Want to impress all of your CPA friends with some lesser known facts about the profession? Come on, who doesn’t? But seriously, I bet the majority of Indiana CPAs don’t know that the FASB turns 40 this year, and that there is a strong Hoosier connection to the FASB and its origin.
The FASB came to be as a result of a report from the Wheat Committee, which was created by the AICPA. It was recognized by the AICPA as an authoritative standard setter under the Code of Professional Conduct, and replaced what was known as the Accounting Principles Board. The chairman of the AICPA at the time, who appointed the members to that committee, was Marshall S. Armstrong. Mr. Armstrong went on to be the first chairman of the FASB when it was established in 1973.

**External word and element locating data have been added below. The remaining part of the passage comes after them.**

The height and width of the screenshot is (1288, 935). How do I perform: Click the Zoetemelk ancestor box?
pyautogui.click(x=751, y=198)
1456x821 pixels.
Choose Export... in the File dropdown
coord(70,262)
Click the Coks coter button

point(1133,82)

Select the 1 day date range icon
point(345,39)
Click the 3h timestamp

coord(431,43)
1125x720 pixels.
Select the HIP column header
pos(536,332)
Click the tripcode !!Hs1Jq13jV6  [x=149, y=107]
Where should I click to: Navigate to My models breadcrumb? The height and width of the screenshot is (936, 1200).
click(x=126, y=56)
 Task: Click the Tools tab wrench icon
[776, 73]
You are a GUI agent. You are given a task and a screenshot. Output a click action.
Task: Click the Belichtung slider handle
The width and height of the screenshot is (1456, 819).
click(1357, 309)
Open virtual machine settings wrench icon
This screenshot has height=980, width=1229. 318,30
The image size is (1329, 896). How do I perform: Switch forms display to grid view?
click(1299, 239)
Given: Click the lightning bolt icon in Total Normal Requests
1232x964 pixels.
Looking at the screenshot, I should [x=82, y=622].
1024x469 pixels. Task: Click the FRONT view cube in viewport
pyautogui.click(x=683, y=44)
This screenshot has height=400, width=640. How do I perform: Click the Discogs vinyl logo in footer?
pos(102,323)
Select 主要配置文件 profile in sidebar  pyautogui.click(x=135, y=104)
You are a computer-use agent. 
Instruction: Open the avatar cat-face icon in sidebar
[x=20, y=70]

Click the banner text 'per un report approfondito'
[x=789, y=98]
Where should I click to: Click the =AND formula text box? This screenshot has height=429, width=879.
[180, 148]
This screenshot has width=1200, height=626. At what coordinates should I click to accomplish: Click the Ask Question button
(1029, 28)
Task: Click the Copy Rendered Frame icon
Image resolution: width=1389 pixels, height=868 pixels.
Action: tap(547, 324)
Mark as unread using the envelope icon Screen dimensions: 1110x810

Mr. Armstrong was born in Indianapolis and grew up in Shelbyville, Indiana. He served as managing partner at George S. Olive & Co. He was president of the Indiana Association of Certified Public Accountants (or IACPA as we were known back then) in 1961-1962, a position we now refer to as chairman of the board. He was well regarded in the profession, and was known for his dedication, the confidence he displayed, and the professional way in which he approached the many issues he dealt with.
He later served as president of the AICPA in 1970-1971 – becoming just the second and what is today still one of only three Indiana CPAs to serve in that national position. He then became the first chairman of the FASB beginning on November 1, 1972. When he started at the FASB, he was the only employee and ran the organization from a single desk at the AICPA offices. When he left in 1977, the FASB had over 100 employees.
I think it’s pretty cool that a guy who grew up in a small town in Indiana went on hold such a prestigious position and have such a distinguished career, which included many honors. He received the Society’s Distinguished Service Award in 1971 and the AICPA Gold Medal in 1977. In his later years, Mr. Armstrong returned to Indiana, retiring to Zionsville, Indiana. He passed away in 2005 at the age of 91.
Happy Birthday, FASB! To celebrate the occasion, they unveiled a new logo. And thank you Mr. Armstrong for being a visionary for our profession!